For context, I work with Parks and Recreation departments and use OSM to validate their community boundaries. I have access to shapefiles or web service URL's, but that information is not always up to date in OSM.

I've read other threads and know that imports are done with JOSM and that the shapefile can be open in JOSM using opendata. However, after reading import guidelines I understand that there is probably some manipulation that needs to be done to the file prior to any kind of upload happening. Where can I learn what to look for/change?

asked 20 May '20, 22:06

guerinjamie's gravatar image

accept rate: 0%

Only a small part of data imports is about the purely technical side (the most important technical issue for working with boundaries probably are that you need to split touching polygons into their constituting linework, load the individual lines into OSM and then reconstruct the polygons from these lines in OSM with multipolygon relations - so that any line separating one boundary from another is only in OSM once, and not twice).

More importantly, you need to take into account the data that is already there in OSM; only very rarely would it be acceptable to simply delete something from OSM and replace it with an "up to date" version - you would be expected to modify the existing object to bring it up to date instead. Also, you will want to check the data that you upload against unrelated data that OSM already has in the same location - eg if you upload a park boundary and there is already a residential area in OSM that kind-of ends where your park begins but not quite, then it is very likely that in reality the residential area ends exactly where the park begins, and not 10ft in, and so on.

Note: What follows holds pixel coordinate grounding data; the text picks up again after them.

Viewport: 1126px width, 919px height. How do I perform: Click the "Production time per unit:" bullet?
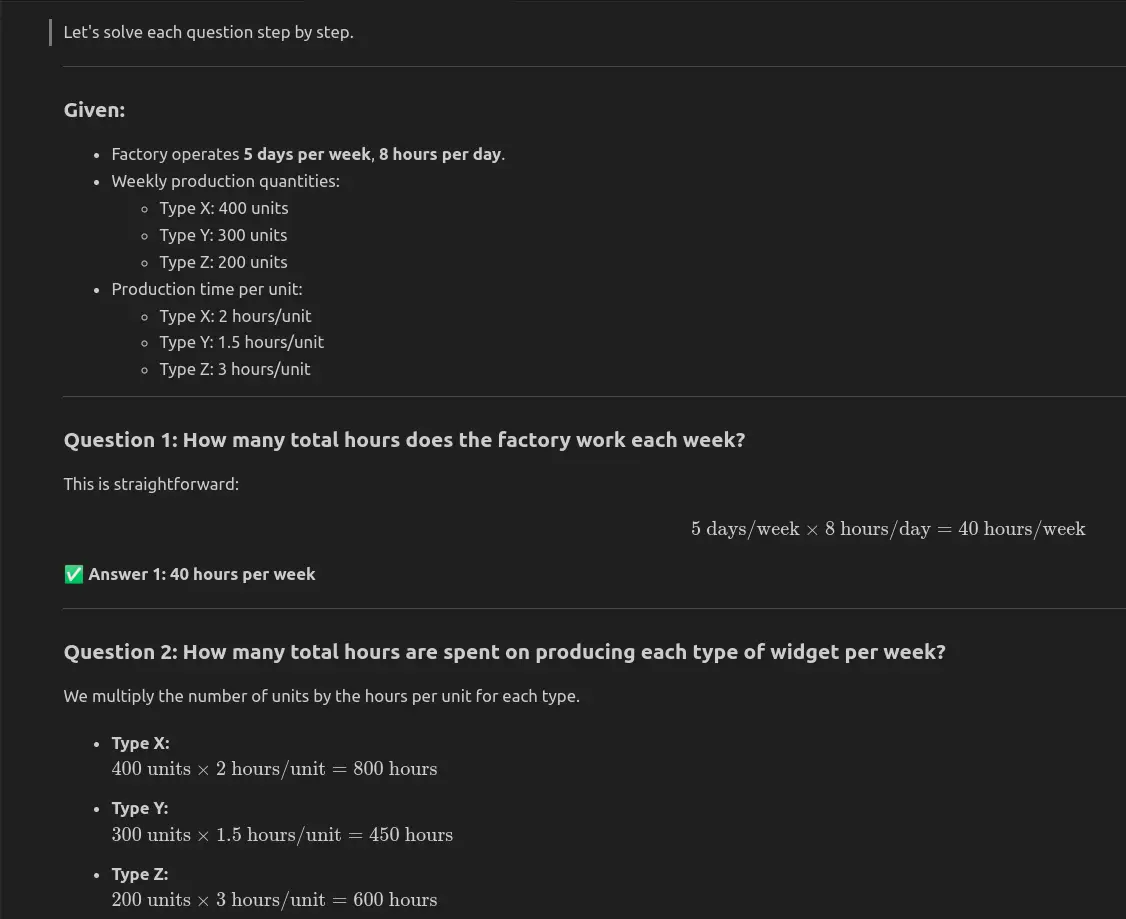click(x=207, y=289)
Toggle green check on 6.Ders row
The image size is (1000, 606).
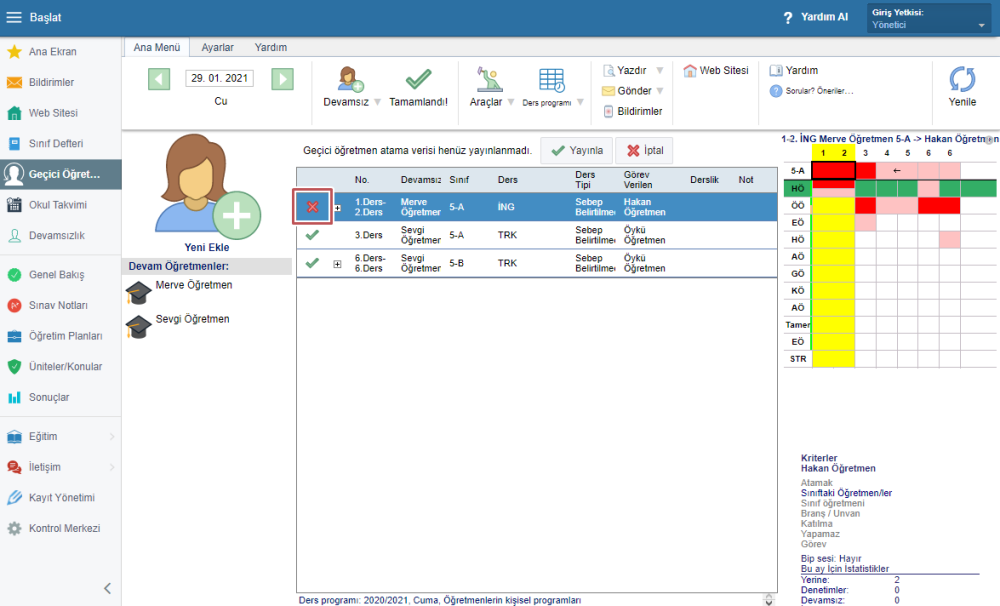(x=312, y=263)
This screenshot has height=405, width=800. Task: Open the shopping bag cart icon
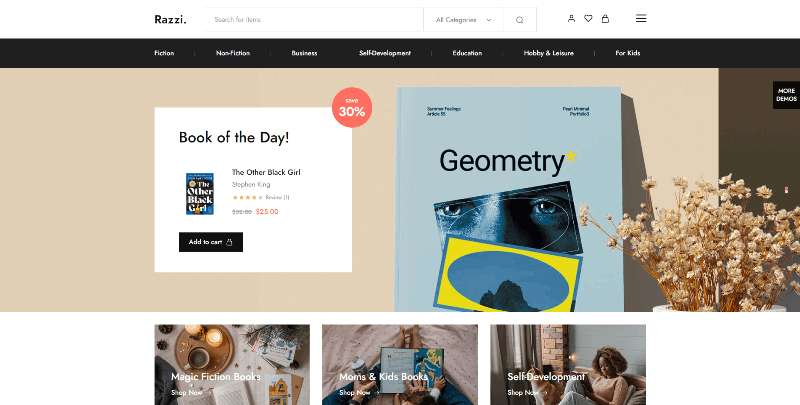[x=605, y=19]
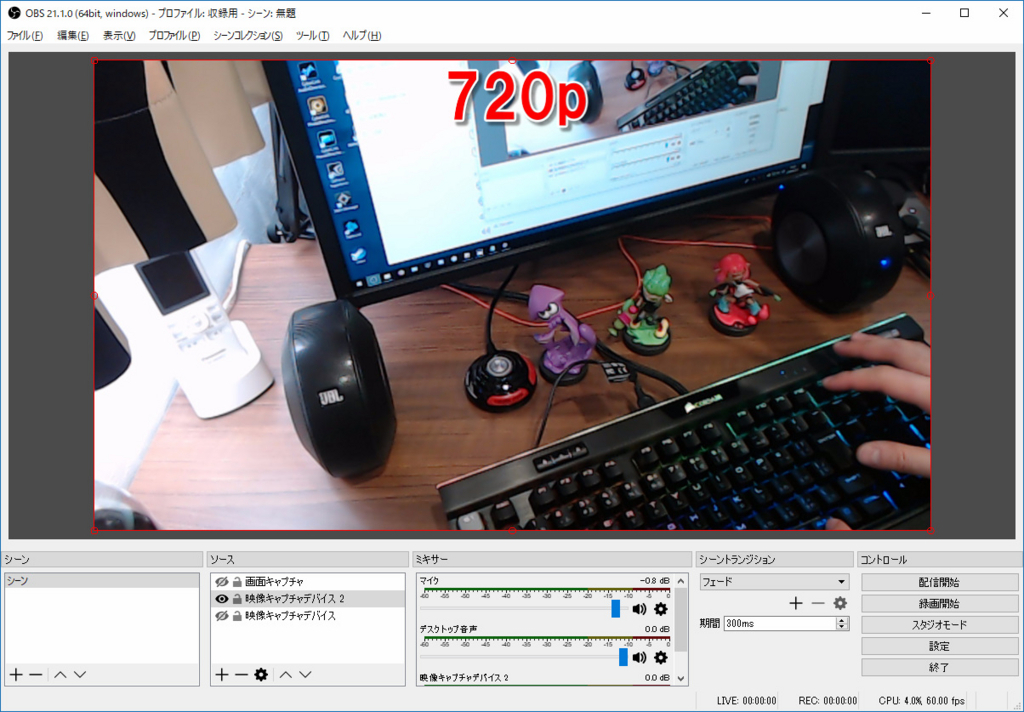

It is also tremendously helpful for a would-be data importer to gather a minimum amount of non-import OSM mapping experience before they attempt an import since this strengthens the understanding of how things work in OSM. Park boundaries in the US are among the most complex and error-prone kinds of data we have in OSM, and more than once a haphazard import of broken boundaries in the US has had negative effects on OSM data consumers everywhere.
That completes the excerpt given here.